§ Extract provided
● ● ● ● ● ● ●

A Problem my teacher set me

This type of problem is not quantum theory or differential geometry. It only requires a bit of logic and the ability to understand the semantics of some simple English language sentences.

I am reminded of high school classmates who flunked easy courses in mathematics and English. I did not understand what was wrong with them and I do not understand what is missing in the minds of some who posted to this thread. It is not stupidity, although one might jump to that conclusion.

I apologize if some posters are hampered due to English being their second language, which would explain some of the nonsense being posted.
 
tsmid said:
Apart from the repeat method, there is actually a further way to satisfy the constraint, namely if you simply assume that, due to some freak coincidence, you draw only solid balls with the first draw in the first place. This may be an unlikely scenario, but it is the only scenario that satisfies the constraint, and if you evaluate the second draws in this case, you will find that they are distributed 50/50 between solid and striped.

Thomas
Click to expand...

Really? Lets think about that.

Lets call the the always solid ball A, and the indeterminate ball B.
There are four possibilities for the first draw.

1. You draw ball A, and ball B was solid
2. You draw ball A, and ball B was striped
3. You draw ball B, and ball B was solid
4. You draw ball B, and ball B was striped

Without your freak coincidence, all 4 possibilities are equally likely. Your coincidence makes possibility 4 never happen, but the other three possibilities are still all equally likely. The results of the second draw would be

1. Solid
2. Striped
3. Solid

So, out of three equally likely possibilities, two are solid, and one is striped. The odds of pulling a solid on the second draw with your freak coincidence affecting the first draw is 2/3.

● ● ● ● ● ● ●

§ Supplied material
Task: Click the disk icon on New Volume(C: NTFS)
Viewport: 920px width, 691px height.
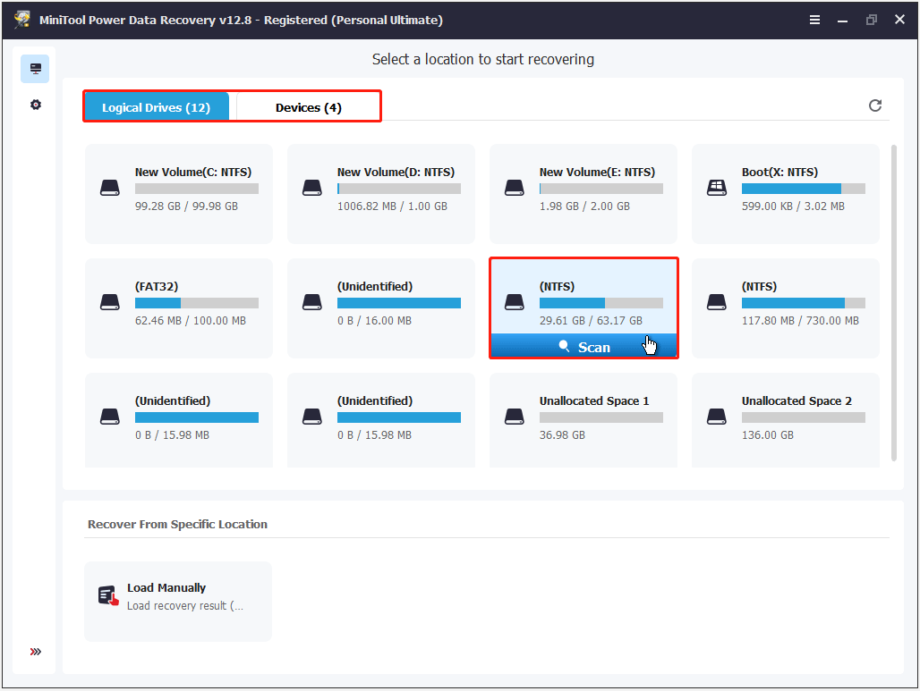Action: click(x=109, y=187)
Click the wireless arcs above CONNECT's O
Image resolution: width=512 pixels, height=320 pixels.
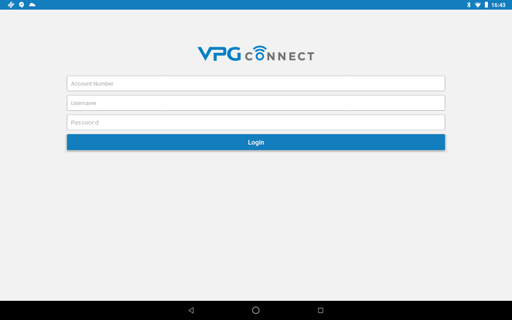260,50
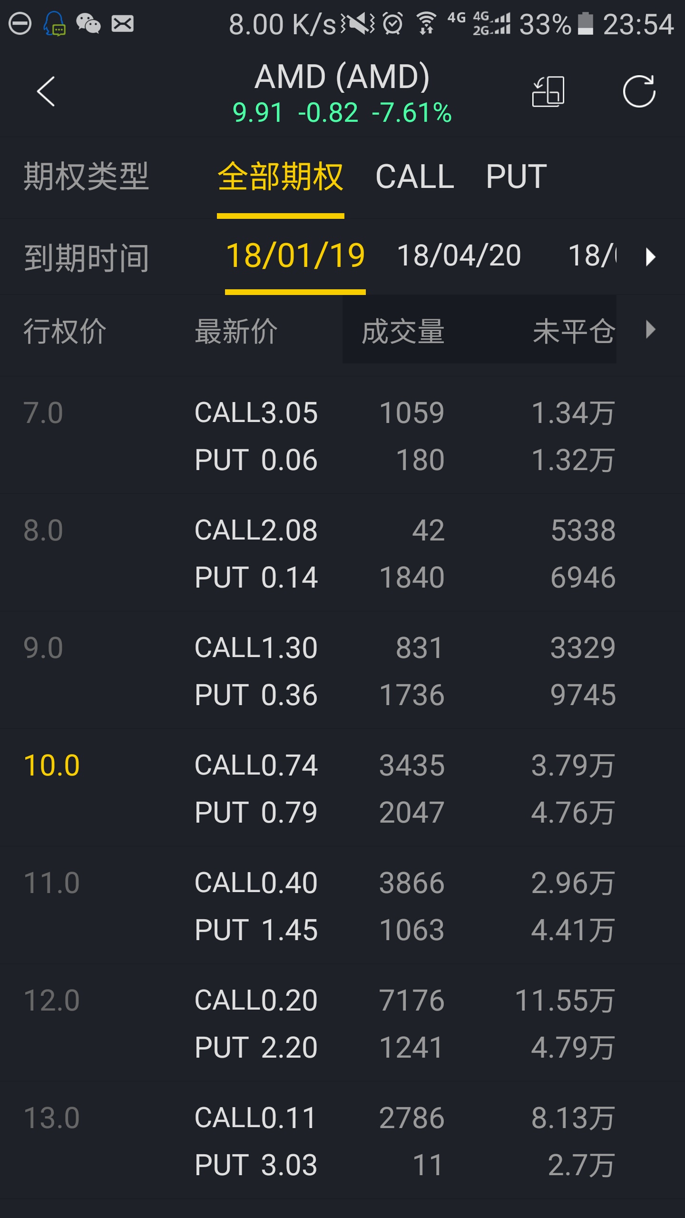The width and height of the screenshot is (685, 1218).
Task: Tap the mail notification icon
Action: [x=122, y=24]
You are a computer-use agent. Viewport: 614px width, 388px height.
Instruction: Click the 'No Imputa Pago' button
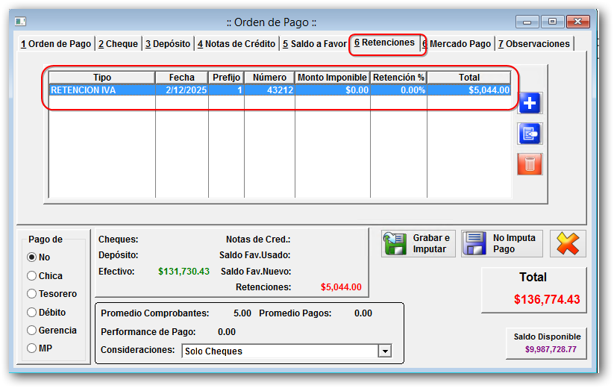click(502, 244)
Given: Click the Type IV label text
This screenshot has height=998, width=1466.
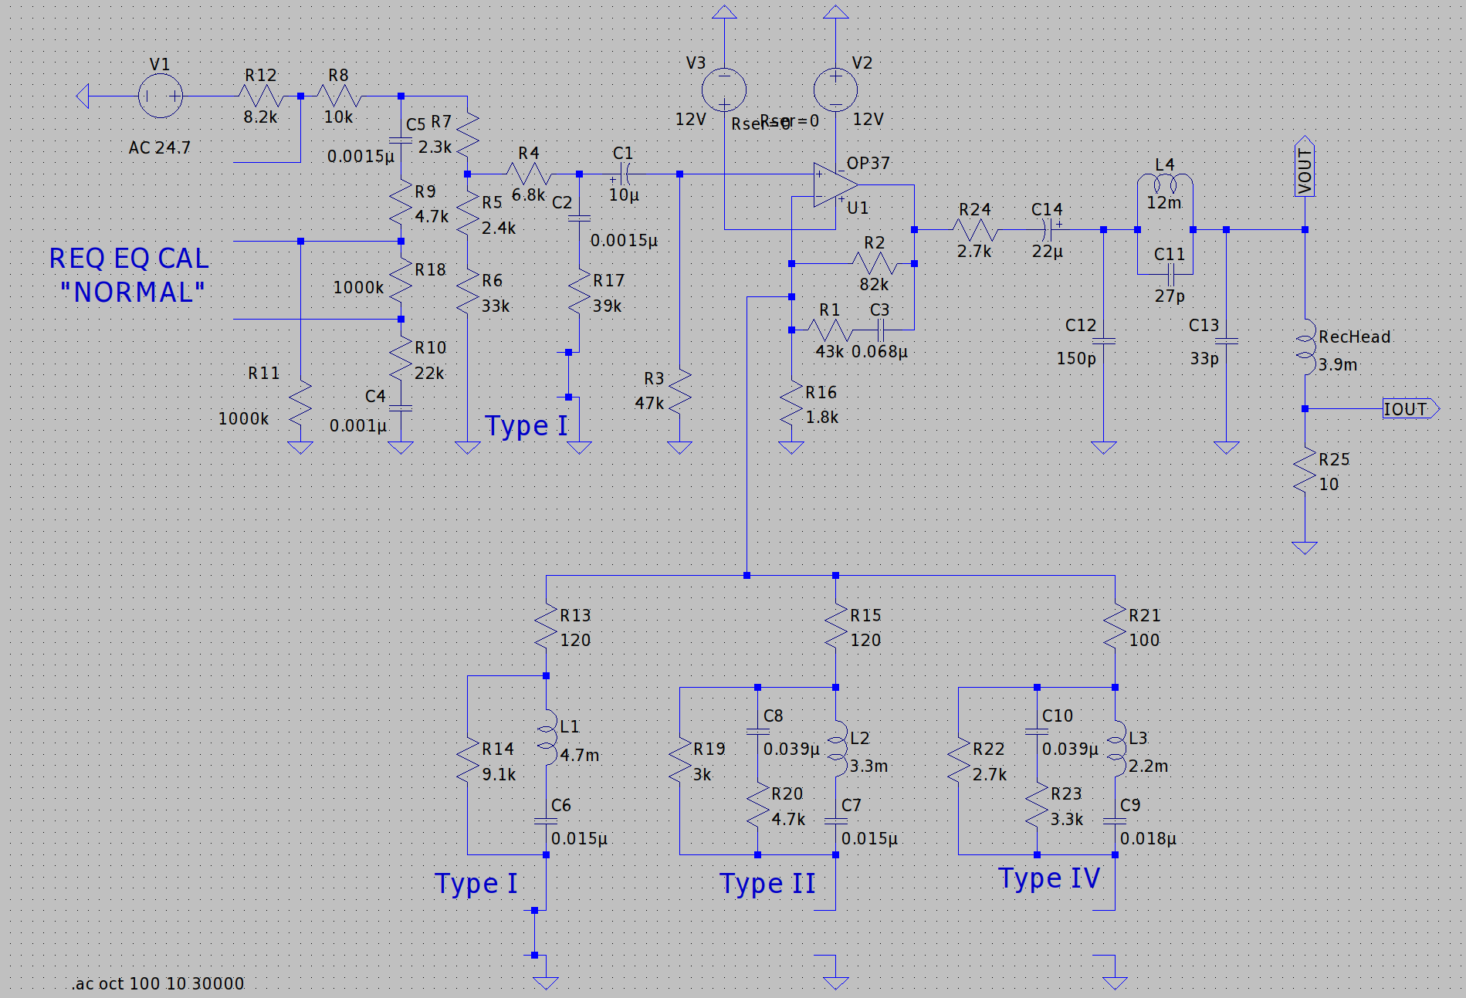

● ● ● ● ● ● ●

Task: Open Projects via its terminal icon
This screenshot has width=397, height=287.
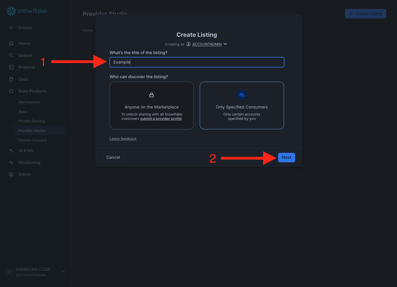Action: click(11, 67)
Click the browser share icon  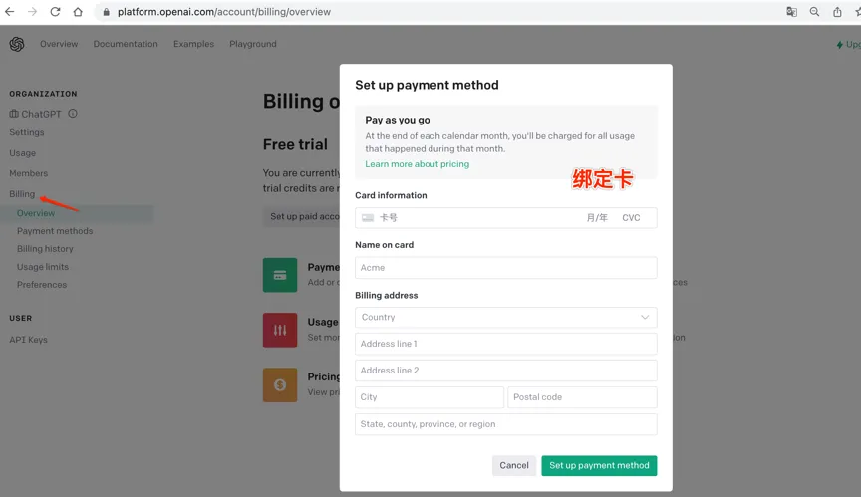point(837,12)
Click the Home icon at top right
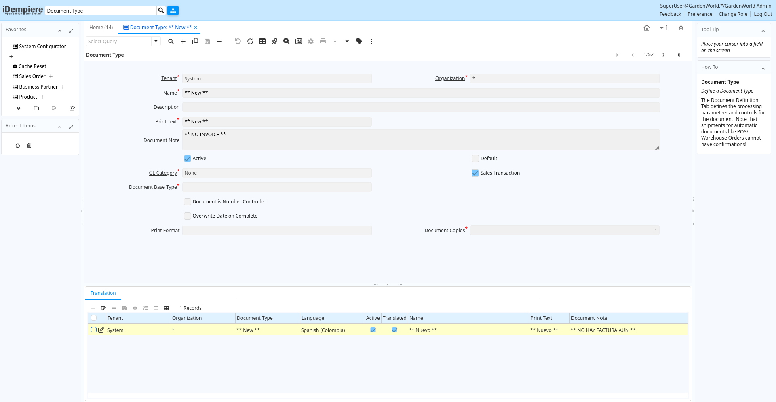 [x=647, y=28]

● ● ● ● ● ● ●

§ Exercise 1
In the forum post about the ball-drawing problem, reproduce everything from "This type of" down to "English language sentences.".
§ Exercise 2
In the forum post about the ball-drawing problem, what odds does the reply give for drawing a solid ball on the second draw when the freak coincidence affects the first draw?

§ Exercise result 1
This type of problem is not quantum theory or differential geometry. It only requires a bit of logic and the ability to understand the semantics of some simple English language sentences.

§ Exercise result 2
2/3